United Pacific Insurance Co. v. Collins

MILLIKENj Chief Justice.

This appeal is from a judgment awarding appellees, Audry and Mabel Collins, $14,301. The facts show that the appellant, United Pacific Insurance Company, was surety on the performance bond of the original contractor who undertook to construct two school buildings in Knott County. Upon default of this contractor, the appellant Company entered into a contract dated August 15, 1959, with appellees for the completion of the buildings.

The contract between the Company and the appellees provided that the appellees should receive reimbursement for gross construction cost not to exceed $61,964.91 (including a service fee of $4,500), plus varying amounts for correcting certain defective work of the previous contractor and additional amounts for excavation and filling. In June, 1960, the work not having been completed, appellees were placed in default and a third party contractor selected by the appellant to complete the work.

Appellees brought this action to recover money allegedly owed them for labor and materials. By counterclaim the appellant asserted that it had paid to appellees and the third party contractor “gross costs” far in excess of the maximum amount agreed upon, and asked that whatever it might properly owe appellees under their complaint be offset by this excess and that a judgment in its favor for the difference be entered.

The claims of both parties were submitted to a jury which returned a verdict for appellees in the full amount of their itemized expenses. As ground for reversal, the Company insists that the trial court erred in not granting it a peremptory instruction, for there was no issue of fact to be determined by a jury but. merely an accounting to be made under the written contract. Ap-pellees contend that it was for the jury to determine if the parties were operating under an oral agreement made after the termination of the written contract, when the claimed, expenses were incurred. The key question presented is whether the written contract was terminated.

For appellees to recover in this action, the written contract with its limit on reimbursement for construction must necessarily be deemed terminated or at least modified as to this limit. The instruction under which the appellees recovered assumed that the written contract had terminated six months after the date of its signing or execution.

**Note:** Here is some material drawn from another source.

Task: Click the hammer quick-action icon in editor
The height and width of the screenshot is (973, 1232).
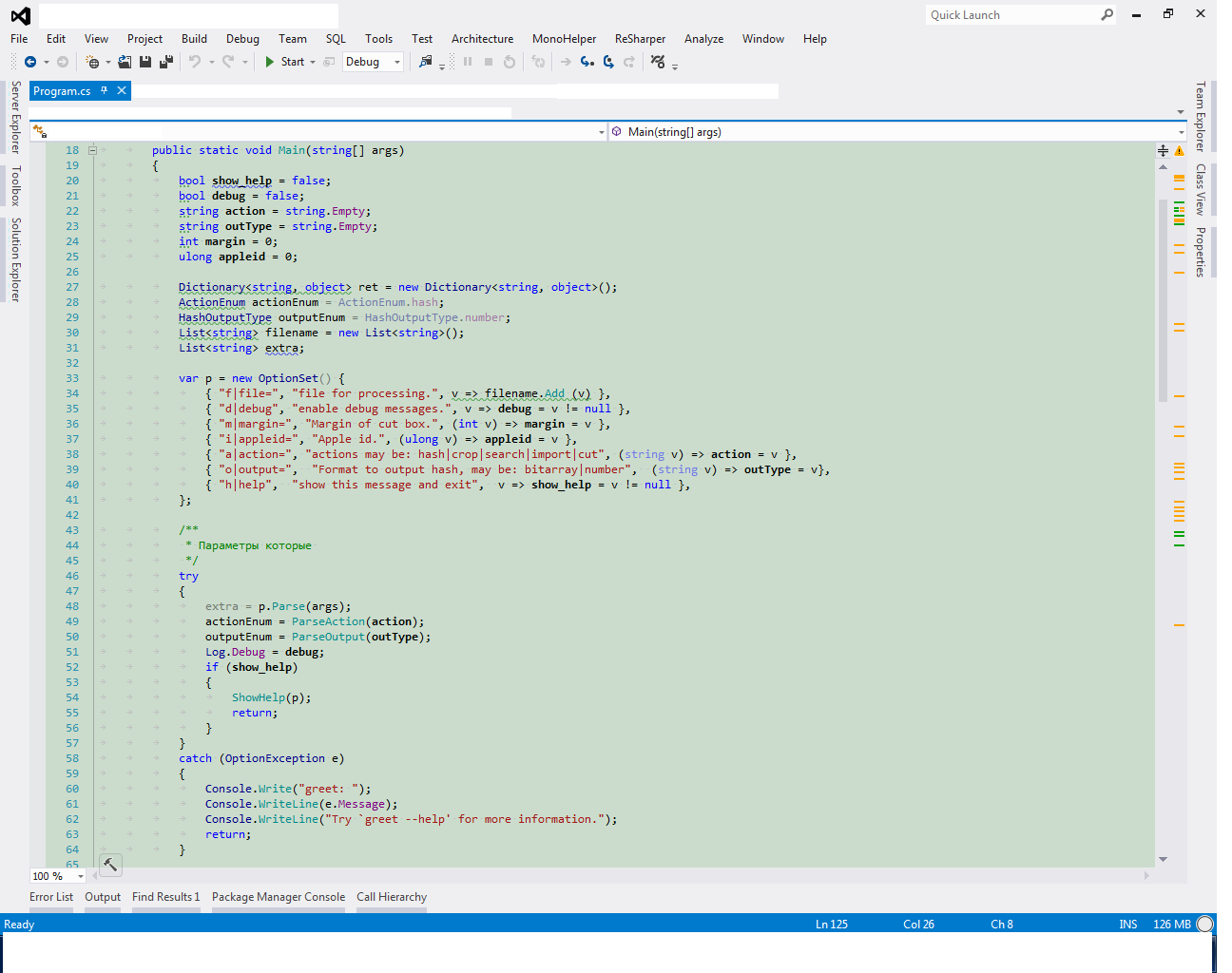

However, the appellees’ complaint sets out the fact that these parties “continued to work under the terms and the provisions of the aforesaid contracts referred to in Exhibits A and B, until 17th day of June, 1960.” The recovery was sought on the basis of the terms of the written contract. An allegation that this contract was terminated and that recovery was sought under a subsequent oral agreement appears nowhere in the pleadings. (The fact that the allegation of an oral agreement was a surprise to the appellant was brought to the court’s attention by motion to exclude reference to it prior to submission of the case to the jury.)

Appellees should not be allowed to recover under a theory directly opposed to the one upon which they based their complaint. When a shift in theory or legal premise is objected to by the opposing party and it appears “that admission of such evidence (supporting an oral contract, in this case) would prejudice him in maintaining his * * * defense upon the merits,” either a continuance should be granted to enable the opposing party to prepare Ms defense or evidence in support of the new theory denied admission. CR 15.02.

Furthermore, on this appeal the appellees maintain that the written contract had ended by its terms on February 15, 1960, six months after the date of its signing. The pertinent section of the contract reads as follows:

*244“The Contractor covenants to complete all work called for by this contract within six (6) months of the date hereof and to indemnify, and save harmless the Surety from any and all loss, liability, claims and damage resulting from any delay in completion of said work beyond said completion date.”

This clause does not provide for an automatic termination. As stated in 13 Am. Jur., 2d, Building and Construction Contracts, Sec. 47% “A mere failure to complete the work within the specified time does not ipso facto terminate the contract, but only subjects to (sic) contractor to damages for the delay.” This statement is applicable to the section of the contract quoted above. The fact that appellant permitted the appellees to try for four more months to finish the school — until mid-June, 1960 — after the February, 1960, intended completion date, certainly did not change the terms of the written contract; it merely waived the time for completion provision for four months.

In support of the judgment in their favor, appellees rely on Green River Steel Corporation v. Globe Erection Company, Ky., 294 S.W.2d 507, wherein we held that by their actions the parties to a contract may waive a provision as to who should decide what is extra work. The only evidence of modification cited by appellees in the instant case refers to the necessity of the architect’s approval of estimates before payment for corrective work subsequent to February 15, 1960. This evidence does not affect the maximum amounts of compensation agreed upon in the written contract for the basic construction. See 3A, Corbin on Contracts, Sec. 720.

Since there was no evidence of an oral modification of the relevant terms of the written contract and the contract did not terminate automatically in February, 1960, the trial court erred in overruling appellant’s motion for a peremptory instruction based on the written contract and for judgment notwithstanding the verdict.

The judgment is reversed with directions to the trial court to determine, directly or with the aid of a commissioner, the net amount, if any, due to the appellant on its counterclaim, to make all appropriate findings of fact and to enter a new judgment based thereon.